By Mike Lynch
A state Supreme Court judge has overturned the state’s decision to tear up a 34-mile section of railroad tracks between Lake Placid and Tupper Lake for the purpose of creating a multi-use recreational trail for biking, hiking, and snowmobiling.
Judge Robert Main issued a decision on Tuesday, saying that the state’s 2016 Unit Management Plan for the Remsen-Lake Placid Travel Corridor violated the State Land Master Plan (SLMP), Adirondack Park Agency Act, and state historic laws. The corridor is 85 miles long and stretches from Utica to Lake Placid.
The state has allocated millions of dollars to create the multi-use trail.
Main said the State Land Master Plan defines travel corridors as places for automobile or railroad transportation.
“Notably absent is any reference to hiking trails, bicycle traffic, snowmobile traffic or any other cognizable recreational use,” Main said in his decision. He said the state didn’t offer any support for “ignoring the travel corridor definition.”

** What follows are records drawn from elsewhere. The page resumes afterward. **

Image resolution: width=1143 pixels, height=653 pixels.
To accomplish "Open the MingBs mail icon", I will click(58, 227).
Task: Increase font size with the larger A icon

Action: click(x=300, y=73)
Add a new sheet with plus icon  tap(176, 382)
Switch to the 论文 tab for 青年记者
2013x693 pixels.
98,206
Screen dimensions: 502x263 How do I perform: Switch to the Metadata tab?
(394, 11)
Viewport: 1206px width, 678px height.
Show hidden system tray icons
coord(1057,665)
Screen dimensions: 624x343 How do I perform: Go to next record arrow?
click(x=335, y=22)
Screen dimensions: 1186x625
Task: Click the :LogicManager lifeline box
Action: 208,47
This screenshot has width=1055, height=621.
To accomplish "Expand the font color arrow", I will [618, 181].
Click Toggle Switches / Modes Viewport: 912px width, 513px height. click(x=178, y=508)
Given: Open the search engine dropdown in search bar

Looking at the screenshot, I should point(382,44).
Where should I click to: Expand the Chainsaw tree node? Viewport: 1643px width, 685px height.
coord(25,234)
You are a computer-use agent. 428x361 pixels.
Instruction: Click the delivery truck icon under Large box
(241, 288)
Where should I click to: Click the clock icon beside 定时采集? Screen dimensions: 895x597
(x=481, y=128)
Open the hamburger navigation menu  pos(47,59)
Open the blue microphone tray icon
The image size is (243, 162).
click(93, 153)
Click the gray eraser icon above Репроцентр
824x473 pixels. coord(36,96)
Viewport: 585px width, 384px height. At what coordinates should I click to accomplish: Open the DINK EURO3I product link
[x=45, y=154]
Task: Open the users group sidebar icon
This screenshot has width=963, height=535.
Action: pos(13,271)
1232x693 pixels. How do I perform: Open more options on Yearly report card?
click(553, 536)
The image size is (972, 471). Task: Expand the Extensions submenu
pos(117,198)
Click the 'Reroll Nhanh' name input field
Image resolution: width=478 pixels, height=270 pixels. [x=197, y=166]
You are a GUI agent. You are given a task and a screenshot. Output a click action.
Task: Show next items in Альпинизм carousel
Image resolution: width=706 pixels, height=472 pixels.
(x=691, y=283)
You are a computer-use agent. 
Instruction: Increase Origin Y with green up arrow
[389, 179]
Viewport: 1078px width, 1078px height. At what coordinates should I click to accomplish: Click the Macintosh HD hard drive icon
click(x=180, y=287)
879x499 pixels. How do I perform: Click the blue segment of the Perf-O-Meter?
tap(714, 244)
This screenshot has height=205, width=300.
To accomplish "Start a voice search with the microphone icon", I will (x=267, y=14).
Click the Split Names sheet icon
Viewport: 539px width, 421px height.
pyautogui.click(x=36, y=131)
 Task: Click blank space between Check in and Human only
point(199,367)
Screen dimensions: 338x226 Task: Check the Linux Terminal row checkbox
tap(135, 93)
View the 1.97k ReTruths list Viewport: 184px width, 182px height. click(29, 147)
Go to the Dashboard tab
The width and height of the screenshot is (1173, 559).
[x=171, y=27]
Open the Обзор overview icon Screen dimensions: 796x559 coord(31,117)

The Adirondack Railway Preservation Society, based in Utica, filed the Article 78 lawsuit against the APA, state Department of Environmental Conservation, and state Department of Transportation in April 2016.
Main also wrote that the state doesn’t own a half-mile portion of the corridor through NCCC in Saranac Lake and to the end of the corridor in Lake Placid. He said the state should have done a title review prior to amending the UMP and that the state should have known “that they did not possess fee title to the entire Remsem-Lake Placid Travel Corridor.”
The Adirondack Railway Preservation Society is the parent company of Adirondack Scenic Railroad. ASR was forced by the state to shut down a seasonal tourist train that runs 10 miles between Lake Placid and Saranac Lake this summer as a result of the UMP. A Saranac Lake-based rail bike company, Rail Explorers, was also forced to close operations this summer. Rail Explorers had only operated one season in this location.
“ARPS believes that Judge Main has taken a balanced and objective approach,” the railroad society said in a statement about the decision. “It is unclear, at this time, whether NYS will appeal this ruling. For our organization this action has been a financial strain and has taken away resources from continuing to operate and expand a successful business.
“Efforts will be made to reach out to the communities served along the rail transportation corridor to begin to build packages which will highlight local offerings and provide for increased economic impact.
The Adirondack Scenic Railroad will continue to play a vital role in the tourism industry of the region while continuing the preservation and restoration of the corridor.”
The creation of the multi-use trail has been advocated by Adirondack Rail Trail Associates, which formed in 2010. ARTA has pushed for removing the tracks and establishing a recreational trail all the way from Lake Placid to Big Moose or Old Forge—up to 90 miles.